Sterling declined back towards the 1.30 mark against the US Dollar on Thursday afternoon, with talks between the UK and EU failing to resolve the standoff over the key Irish border issue.

T
heresa May yesterday pitched her idea to extend the UK’s transitional Brexit period to EU leaders in a bid to break the impasse over the Irish border, a plan that faced a fair amount of backlash within her own party. The Prime Minister earlier signalled that the EU’s proposals for the border were unacceptable, with EU leaders agreeing to shelve plans for an emergency summit in November amid insufficient progress made during negotiations.

Despite the October EU summit soft deadline being missed, talks will continue in the coming weeks with hopes of a deal being struck in either November or December, when the next official EU summit will take place. Until then, the Pound could remain susceptible to additional losses and a move below 1.30 today looks on the cards.

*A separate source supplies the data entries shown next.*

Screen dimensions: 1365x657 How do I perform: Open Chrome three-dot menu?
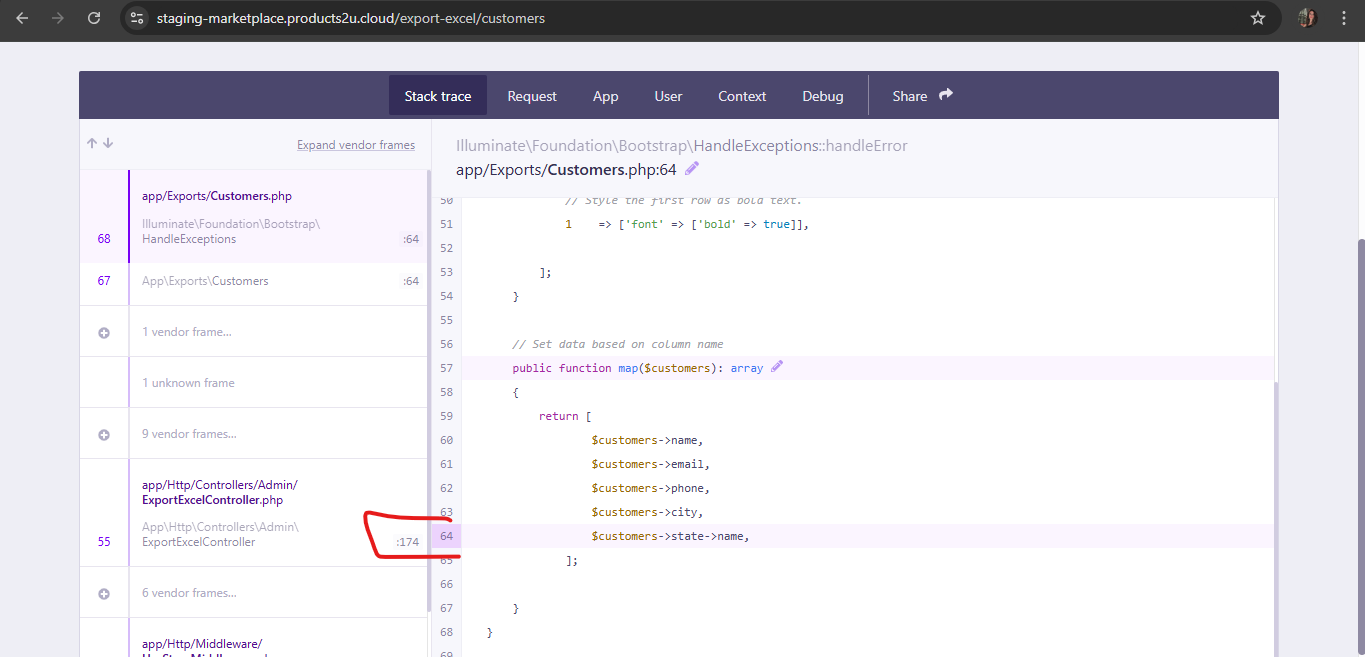(x=1344, y=18)
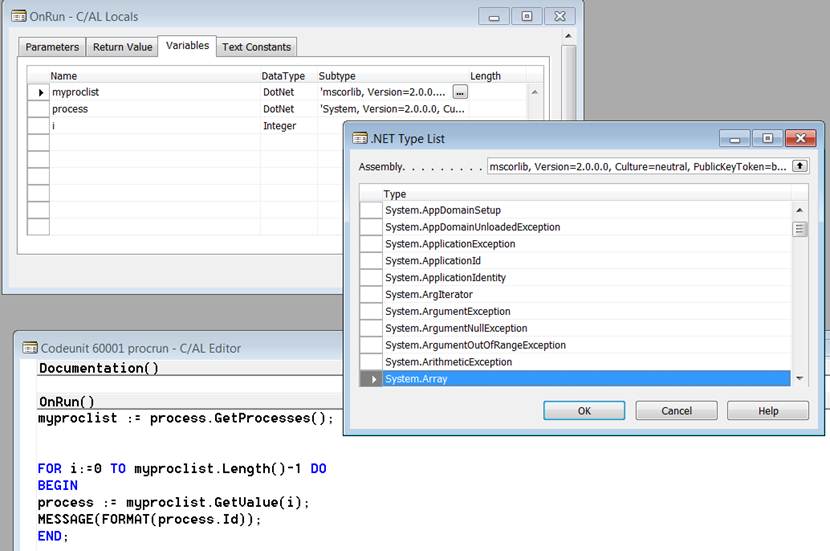This screenshot has width=830, height=551.
Task: Select the Text Constants tab
Action: tap(256, 47)
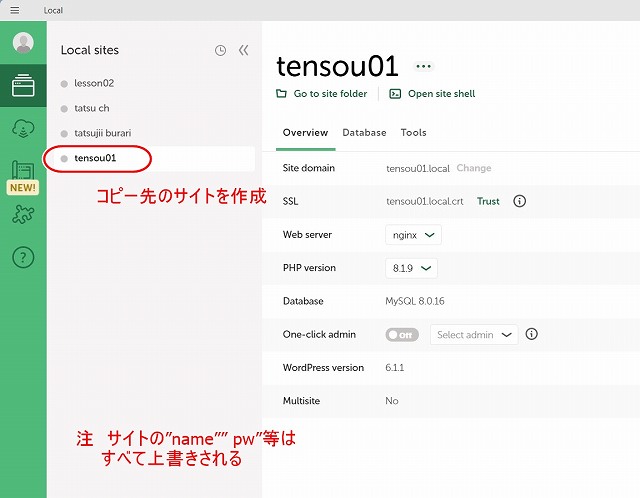This screenshot has width=640, height=498.
Task: Click Open site shell
Action: tap(432, 94)
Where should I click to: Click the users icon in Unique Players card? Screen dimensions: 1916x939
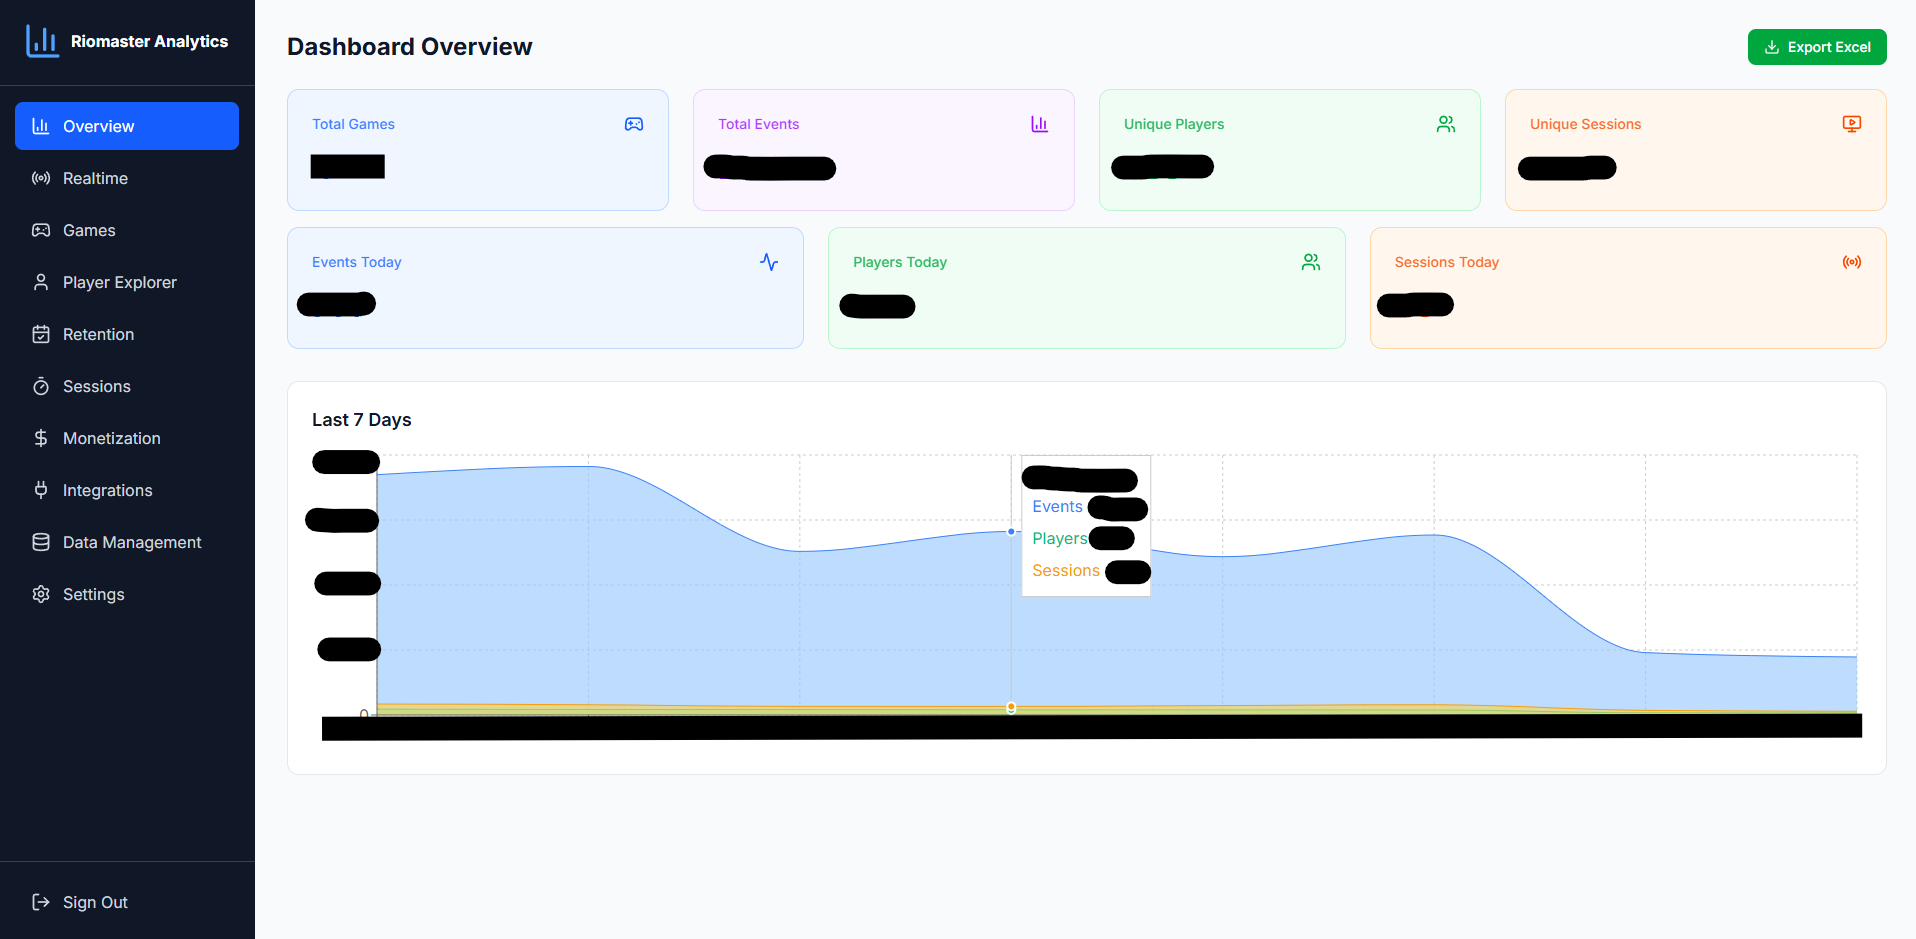[1445, 124]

Euro slips on Italian budget stand-off

The Euro fell back below the 1.15 mark against the US Dollar on Thursday amid fresh concerns over the Italian budget. The European Commission yesterday pushed back on Italy’s budget deficit plans, saying that spending was too high and that its public debt would not lie within EU laws. The spread between Italian and German government bond yields, a measure of the inherent risk in investing in Italian assets, rose to a five-and-a-half year high off the back of the news.

Investors in the Eurozone will now place one eye on next Thursday’s European Central Bank meeting. No policy changes are expected, with currency markets instead focusing on the ECB’s view on inflation, namely whether they see an upturn in the core inflation measure in the coming months that would warrant higher interest rates.

FOMC member Bullard talks down more rate hikes

A fairly dovish set of comments from Federal Reserve member James Bullard didn’t help the US Dollar’s cause yesterday afternoon, although concerns over Italy’s budget dominated.

In fairly sharp contrast to the majority of the FOMC that talked up the possibility of additional hikes in the US, Bullard stated that he ‘does not think [the] Fed should ‘pencil in’ any more hikes. He stated that the current hike projections, which show the majority of rate setters on the board expect to raise rates on another three occasions next year, would take rates ‘quite a way’ into restrictive territory. It is worth noting, however, that Bullard is one of, if not the most dovish member on the committee and his dissent to higher rates would far from derail additional policy tightening in the coming quarters.

Fellow FOMC member Kaplan will be speaking in the US today. Other than that, today bodes to be a fairly quiet end to the week across the pond.